Imagine a world with a virtually unlimited source of clean energy that could power our cities, industries, and homes without the harmful emissions and environmental impacts of fossil fuels. This isn’t science fiction—it’s the promise of fusion energy. But what exactly is fusion energy, and how close are we to making it a reality?

Nuclear fusion involves combining light elements, such as hydrogen, to form heavier elements, releasing a significant burst of energy in the process. This process, which powers the heat and light of the Sun and other stars, is praised for its potential as a sustainable, low-carbon energy source.

This process contrasts with the nuclear fission process used in nuclear power plants, where heavy atomic nuclei are split into lighter ones. But this is fraught with radioactive waste and safety concerns.
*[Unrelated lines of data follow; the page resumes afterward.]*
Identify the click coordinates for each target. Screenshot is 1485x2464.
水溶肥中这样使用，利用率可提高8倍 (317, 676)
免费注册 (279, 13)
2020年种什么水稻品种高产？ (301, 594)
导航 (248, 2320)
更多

The road to practical fusion energy is steep and fraught with challenges. The foremost obstacle is achieving and maintaining the extremely high temperatures and pressures required for fusion. Similar to those at the Sun’s core, these conditions are necessary to overcome the electrostatic forces that repel the positively charged atomic nuclei. For decades, scientists have experimented with different methods to achieve these conditions. The two primary approaches are magnetic confinement and inertial confinement.

Magnetic confinement, as seen in the tokamak design, employs powerful magnetic fields to contain hot plasma within a doughnut-shaped chamber. Inertial confinement, on the other hand, involves compressing a small pellet of fusion fuel with intense laser beams to achieve the conditions for fusion. Both methods have seen significant advancements but are yet to reach the break-even point, where the energy output from fusion equals the energy input required to sustain the reaction. However, recent breakthroughs have brought us closer than ever to this elusive goal.

The primary fuel for nuclear fusion is deuterium and tritium. Deuterium and tritium are isotopes of hydrogen, the universe’s most abundant element. Isotopes are members of a family of elements that all have the same number of protons but different numbers of neutrons. While all isotopes of hydrogen have one proton, deuterium has one neutron, and tritium has two, so their ion masses are heavier than those of protium, the isotope of hydrogen with no neutrons. Deuterium can be extracted from seawater, while tritium can be bred from lithium. When deuterium and tritium fuse, they form a helium atom, which has two protons and two neutrons, and release an energetic neutron. These energetic neutrons could serve as the foundation for generating energy in future fusion power plants.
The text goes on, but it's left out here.